ErichZimmer commented 1 month ago

Also, chucking the 3D correlation stack (if stacked interrogations windows are used) allows for an embarrassingly parallel setup and allowing for further performance increases, something I think you touched on in your previous comment. I actually implemented a serial version of a chunked correlation algorithm so I can process 4512x4512px PIV images using little memory and with some decent performance increases. I just forgot about that feature and will make a pull request for it in a future date. Anyhow, numba provides several means for parallelizing workflows, and this seems to be a promising avenue to investigate.

hcwinsemius commented 1 week ago

I just published a first version of FF-PIV, a small and lean code base for FFT based PIV, using the principles of OpenPIV. It can flexibly push many image pairs to the core function at once, making it quite fast with JIT code.

I have implemented it with both numpy and numba so that you can easily cross compare the performance. I got speed ups of a factor 5 with relatively small problems, and larger with high resolution and many windows and using lots of memory in one go.

It would be nice to think if this also could be integrated back into OpenPIV at some point. Please have a look, and let me know if you have comments or ideas. The examples in the readme give a reasonably quick idea how everything works.

https://github.com/localdevices/ffpiv

alexlib commented 1 week ago

I just published a first version of FF-PIV, a small and lean code base for FFT based PIV, using the principles of OpenPIV. It can flexibly push many image pairs to the core function at once, making it quite fast with JIT code.

I have implemented it with both numpy and numba so that you can easily cross compare the performance. I got speed ups of a factor 5 with relatively small problems, and larger with high resolution and many windows and using lots of memory in one go.

It would be nice to think if this also could be integrated back into OpenPIV at some point. Please have a look, and let me know if you have comments or ideas.
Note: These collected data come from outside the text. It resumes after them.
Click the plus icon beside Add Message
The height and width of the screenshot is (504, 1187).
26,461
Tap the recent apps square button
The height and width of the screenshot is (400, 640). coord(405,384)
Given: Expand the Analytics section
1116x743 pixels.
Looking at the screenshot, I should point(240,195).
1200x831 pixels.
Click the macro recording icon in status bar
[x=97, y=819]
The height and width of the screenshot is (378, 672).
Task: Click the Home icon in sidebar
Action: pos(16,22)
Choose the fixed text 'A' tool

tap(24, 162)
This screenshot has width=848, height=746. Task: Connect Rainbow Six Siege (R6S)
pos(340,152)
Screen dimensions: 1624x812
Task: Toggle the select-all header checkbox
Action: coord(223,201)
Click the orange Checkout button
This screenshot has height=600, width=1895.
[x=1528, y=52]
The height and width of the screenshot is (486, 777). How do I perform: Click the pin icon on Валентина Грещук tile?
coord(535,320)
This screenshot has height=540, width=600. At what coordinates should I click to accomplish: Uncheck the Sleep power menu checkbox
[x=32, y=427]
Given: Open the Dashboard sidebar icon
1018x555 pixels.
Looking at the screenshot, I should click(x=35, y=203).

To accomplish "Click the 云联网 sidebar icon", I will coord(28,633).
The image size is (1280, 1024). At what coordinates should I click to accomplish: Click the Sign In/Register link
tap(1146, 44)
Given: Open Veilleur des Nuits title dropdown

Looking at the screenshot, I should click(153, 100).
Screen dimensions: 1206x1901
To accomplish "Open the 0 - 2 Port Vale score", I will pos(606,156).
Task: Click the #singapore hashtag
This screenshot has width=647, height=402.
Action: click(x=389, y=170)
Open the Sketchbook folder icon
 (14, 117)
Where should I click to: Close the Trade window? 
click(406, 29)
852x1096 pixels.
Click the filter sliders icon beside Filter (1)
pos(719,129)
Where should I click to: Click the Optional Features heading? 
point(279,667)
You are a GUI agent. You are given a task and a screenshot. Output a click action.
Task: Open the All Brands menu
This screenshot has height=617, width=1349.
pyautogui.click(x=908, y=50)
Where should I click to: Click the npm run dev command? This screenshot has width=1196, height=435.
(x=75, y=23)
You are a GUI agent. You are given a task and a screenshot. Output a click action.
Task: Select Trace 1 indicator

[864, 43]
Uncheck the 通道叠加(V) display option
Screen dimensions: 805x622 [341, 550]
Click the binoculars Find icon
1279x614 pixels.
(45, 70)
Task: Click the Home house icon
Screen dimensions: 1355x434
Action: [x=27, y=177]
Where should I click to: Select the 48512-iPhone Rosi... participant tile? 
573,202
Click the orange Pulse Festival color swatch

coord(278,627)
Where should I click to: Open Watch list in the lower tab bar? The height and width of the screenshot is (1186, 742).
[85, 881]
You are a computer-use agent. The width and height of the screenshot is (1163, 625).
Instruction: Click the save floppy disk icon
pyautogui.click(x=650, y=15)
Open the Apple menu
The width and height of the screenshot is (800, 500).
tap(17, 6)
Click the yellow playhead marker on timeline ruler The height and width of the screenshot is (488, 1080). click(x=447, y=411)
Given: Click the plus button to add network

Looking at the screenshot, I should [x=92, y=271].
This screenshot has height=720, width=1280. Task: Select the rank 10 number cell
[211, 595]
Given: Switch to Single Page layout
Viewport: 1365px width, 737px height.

The examples in the readme give a reasonably quick idea how everything works.

https://github.com/localdevices/ffpiv

Great stuff.

We started working on the OpenPIV 2.0

https://github.com/OpenPIV/openpiv_2.0_governance

Maybe you could join us on that one? Ali has already implemented another numba. We want to choose the one which is more straightforward and more accessible. We can also be used under the hood of a user-friendly piv_run that a) uses one of the existing libraries, b) is more straightforward to compare between different ones (new will show up soon with NN and ML and optical flow types), and c) improves the overall experience.